More frequently than rafting, though, was waking up in a lock. Either down at the bottom—rising or having fallen—or at the top, staring into an office of the lock officials. Consider yourself warned.

The Atla did much of its traveling at night while we slept. Since Mom and I opted to keep our drapes fully open all night long, I’d often awake to a halide dock lamp shining in, tinging our room in orange. Other nights the moon cascaded into the room, also reflected in the smooth wake splitting out sideways from the ship’s fore.

Our captain evidently is well-known for arriving at ports ahead of schedule—even with delays at locks. That meant we often docked in the very early morning hours. Mom or I would wake up well before our usual arriving time (which got later as the cruise continued; I’m thinking it’s because, as each day went by, we became more and more relaxed), check outside to see if we were “parked” anywhere that would provide a riverside walker/rider/worker a view that we didn’t want them to have, and then close the drapes if that was the case. It usually wasn’t.

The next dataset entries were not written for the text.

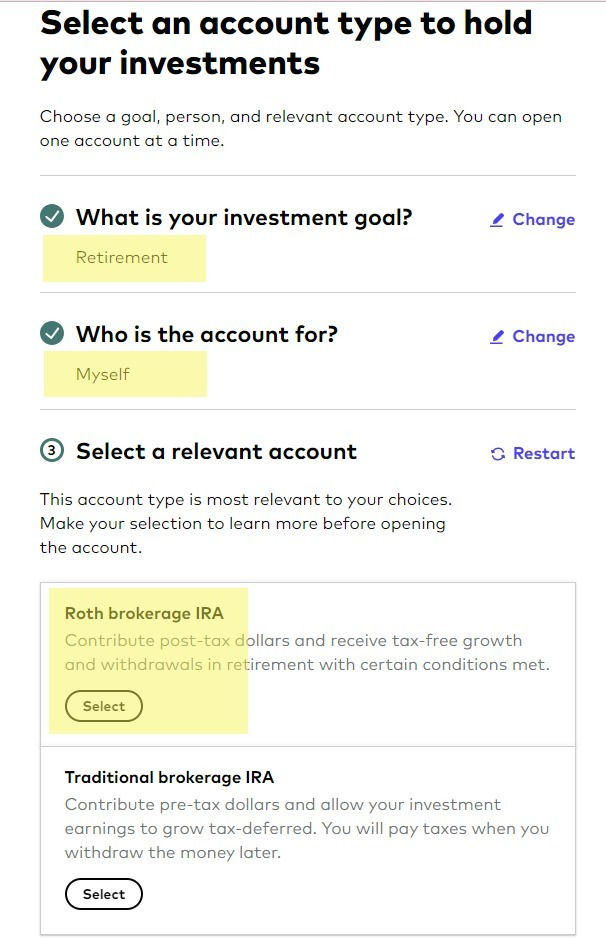The width and height of the screenshot is (606, 939).
Task: Select the Traditional brokerage IRA account
Action: point(103,893)
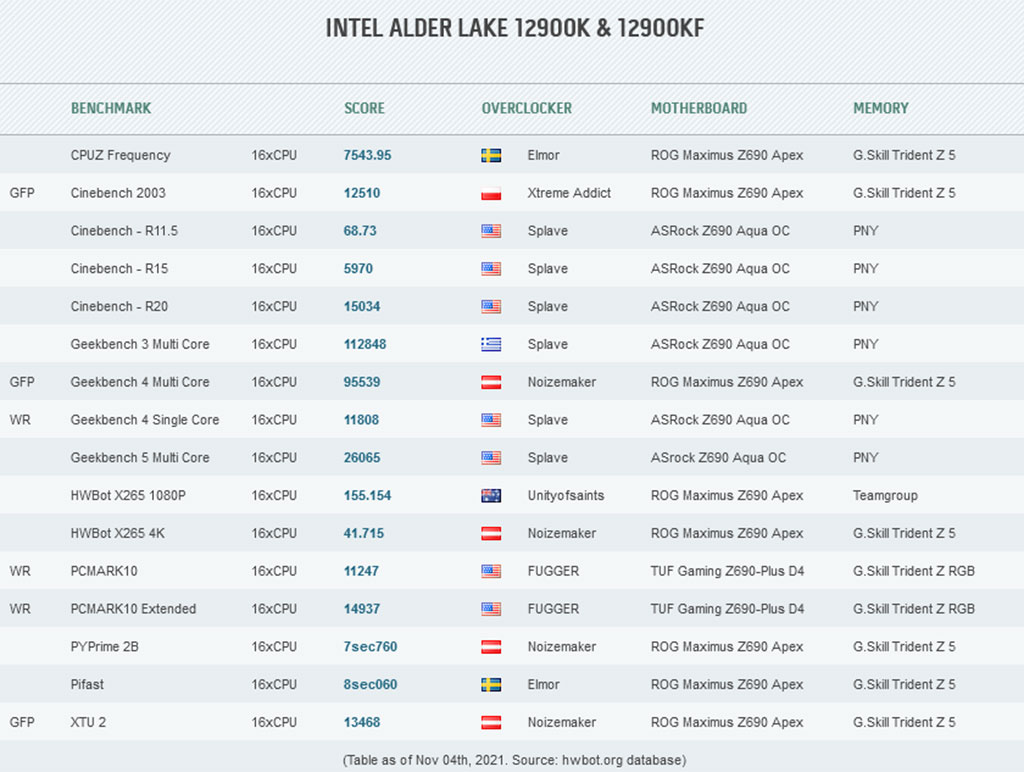Image resolution: width=1024 pixels, height=772 pixels.
Task: Open the 14937 PCMARK10 Extended score
Action: pos(362,609)

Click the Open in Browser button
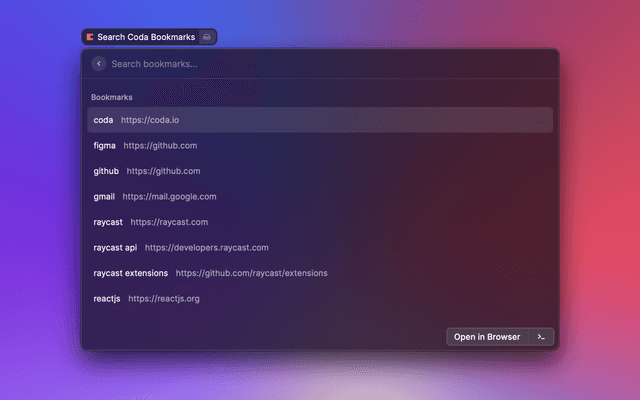point(487,337)
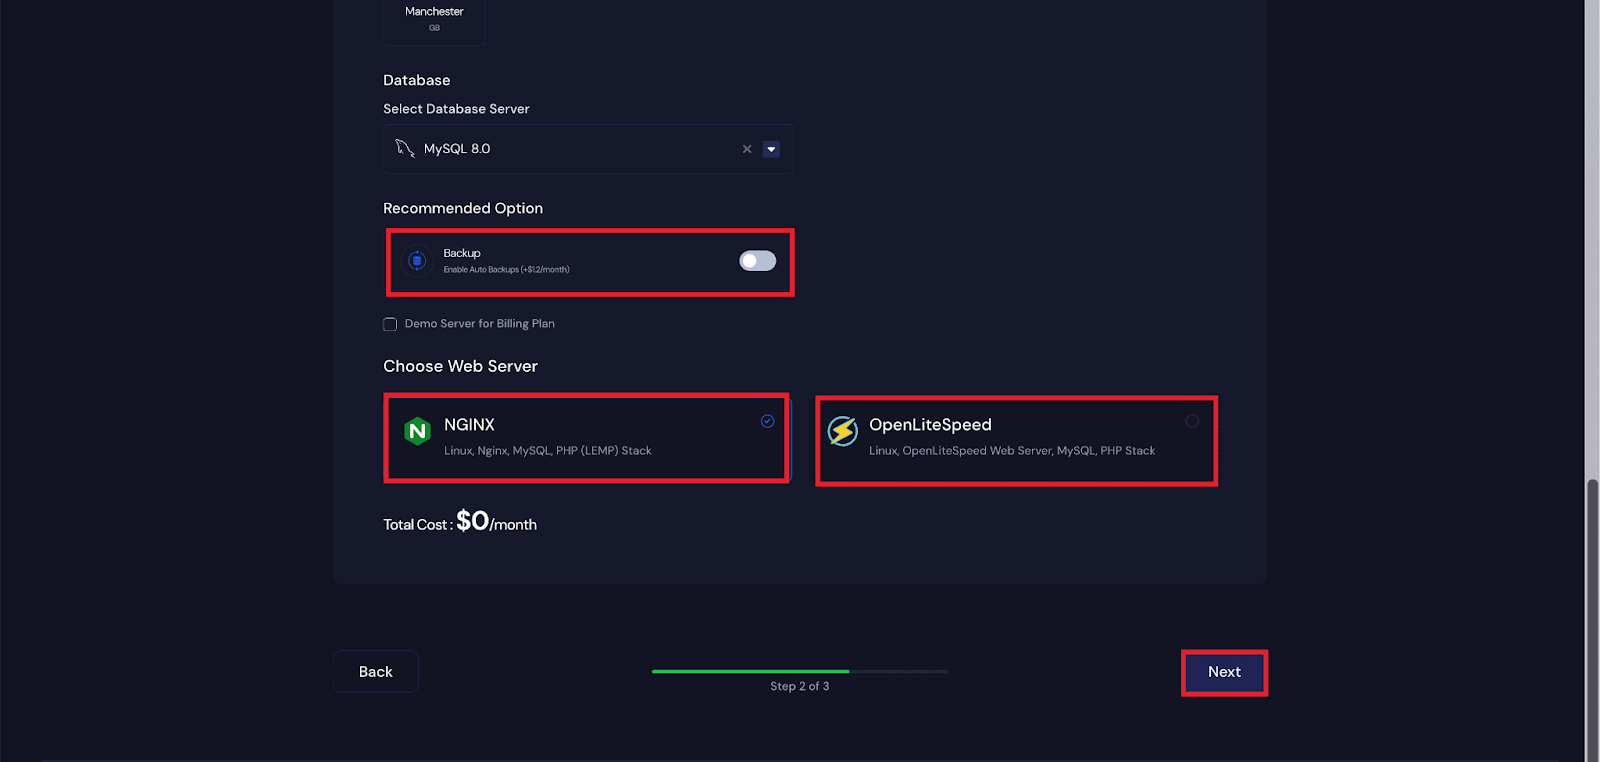The width and height of the screenshot is (1600, 762).
Task: Click the Step 2 of 3 progress bar
Action: pos(800,671)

Among us river cruisers, there seemed to be a real camaraderie, both towards others on the Atla (it quickly became “our” ship and we passengers were a loyal bunch) as well as towards others exploring the rivers this way. We’d wave happily when passing or being passed. We’d also wave to children, fishermen, bicyclists and others we saw on the shores and bridges. I know, it sounds silly, doesn’t it? Waving our arms in big wide arcs to total strangers, people we’d never see again and could, frankly, only see because they, too, were waving their arms.

But we did it. From Amsterdam to Budapest.

Passenger tip: Try to tone up those flappy upper arm muscles before your river cruise. Those tricep toners will definitely come in handy on your trip when those body parts become especially visible as you wave and wave.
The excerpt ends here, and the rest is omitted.